Story 1




In order to maintain confidentiality, actual names and photos have been omitted.

Ms. “V” is a 59 year old, female. She was referred to FRC by another client who was also receiving treatment from FRC. She is a widow and lives with her only daughter. She was engaged in agricultural activities with her husband prior to the conflict. In 2008, her husband and two sons died due to a shell attack. She and her second son were injured due to a bomb blast and were taken to hospital, where her son’s right leg was amputated. 

When she came to FRC she presented several physiological symptoms, coupled with psychological symptoms. Even though she received medical treatment from the hospital she failed to show any improvement. During the first assessment using the Client Intake Form (CIF), the Psychosocial Worker (PSW) identified physical symptoms such as swollen knees, joint pains, headaches, and back pain. She was also assessed for psychological symptoms, and she reported that she was constantly feeling anxiety, sadness and grief, fear inducing nightmares, flashbacks, and helplessness. Even though she didn’t have active suicidal thoughts, she also reported of feeling that life is worthless and it was better if she wasn’t alive. Behaviorally, she was avoiding going to places like the Kovil, marriage ceremonies, and crowded places. All the above symptoms have been affecting her capacity to function productively in her life, as she is unable to continue with her livelihood, create and maintain social relationships, family relationships and her own general welfare.
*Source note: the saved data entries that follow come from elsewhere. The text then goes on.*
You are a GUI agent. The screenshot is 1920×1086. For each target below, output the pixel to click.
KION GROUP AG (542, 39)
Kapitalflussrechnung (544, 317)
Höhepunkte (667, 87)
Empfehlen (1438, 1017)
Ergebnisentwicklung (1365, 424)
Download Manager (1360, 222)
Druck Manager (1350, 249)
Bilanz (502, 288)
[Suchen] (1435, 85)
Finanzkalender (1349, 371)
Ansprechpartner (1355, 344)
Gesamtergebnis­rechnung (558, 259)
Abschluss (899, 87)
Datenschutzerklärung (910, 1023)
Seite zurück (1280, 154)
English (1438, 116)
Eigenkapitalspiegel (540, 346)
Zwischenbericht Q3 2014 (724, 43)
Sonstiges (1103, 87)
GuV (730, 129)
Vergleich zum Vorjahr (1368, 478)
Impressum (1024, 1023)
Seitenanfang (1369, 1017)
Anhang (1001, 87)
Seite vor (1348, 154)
After assessing her physical and psychological problems, the PSW concluded that she suffered from symptoms of PTSD and prolonged grief reaction, as a consequence of the multiple traumas that she faced. At FRC, she was provided with both medical as well as counselling services. The main objective of these sessions was to enable the client to speak about the various traumatic experiences that she had faced in order to enable her to lead a normal life. 

By giving psycho-education, and by emphasising the role of the PSW in enabling her to overcome her problem, the PSW instilled a sense of confidence in her. During the counselling sessions, she discussed her family life prior to the death of her husband and sons. She also spoke in detail about the traumatic experiences. During these sessions, the client was taught to perform certain breathing exercises and was instructed to carry out the same at home. She was also trained on coping skills to help her be resilient during future difficulties. 

Ms. “V” received counselling sessions, according to the FRC counselling framework, for a continuous period of 03 months where she attended sessions regularly. After 13 counselling sessions, 5 medical sessions, and 5 sessions of physiotherapy, her condition showed a remarkable improvement. The PSW held discussions with the client’s family members. The PSW also paid home visits and observed the daily routines, family environment, and the overall improvement of the client was also assessed. The PSW also observed that the client engaged in social and spiritual activities which further aided in improving her condition. Her relations with her family members as well as her neighbors had also improved. After the conclusion of her counselling sessions, she resumed working in the fields. She also started visiting places that she had avoided for several years. Ms. “V” also shared her improvements with the other FRC clients.